Objective: Give the records below, from the line with "Task: Click the code minimap preview" up to and including the line with "Action: point(374,25)", as a two-column CSV with the columns instruction and response. Put one record per row, quote each field, and replace line breaks inside a field with spaces.

[Supplied data start]

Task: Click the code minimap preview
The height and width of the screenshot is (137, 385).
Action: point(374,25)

[Supplied data end]
[Supplied data start]

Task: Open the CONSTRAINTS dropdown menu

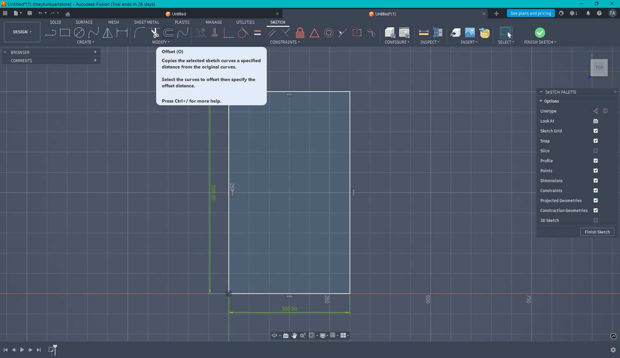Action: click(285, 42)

[Supplied data end]
[Supplied data start]

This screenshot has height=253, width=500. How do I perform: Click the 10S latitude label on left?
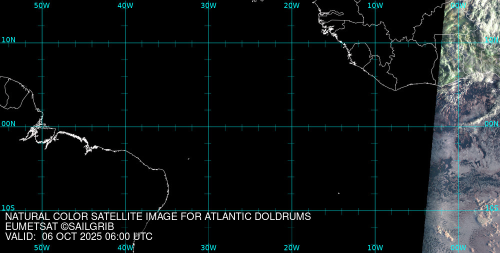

[Supplied data end]

Exercise result:
instruction,response
"Task: Click the code minimap preview The height and width of the screenshot is (137, 385).","Action: point(374,25)"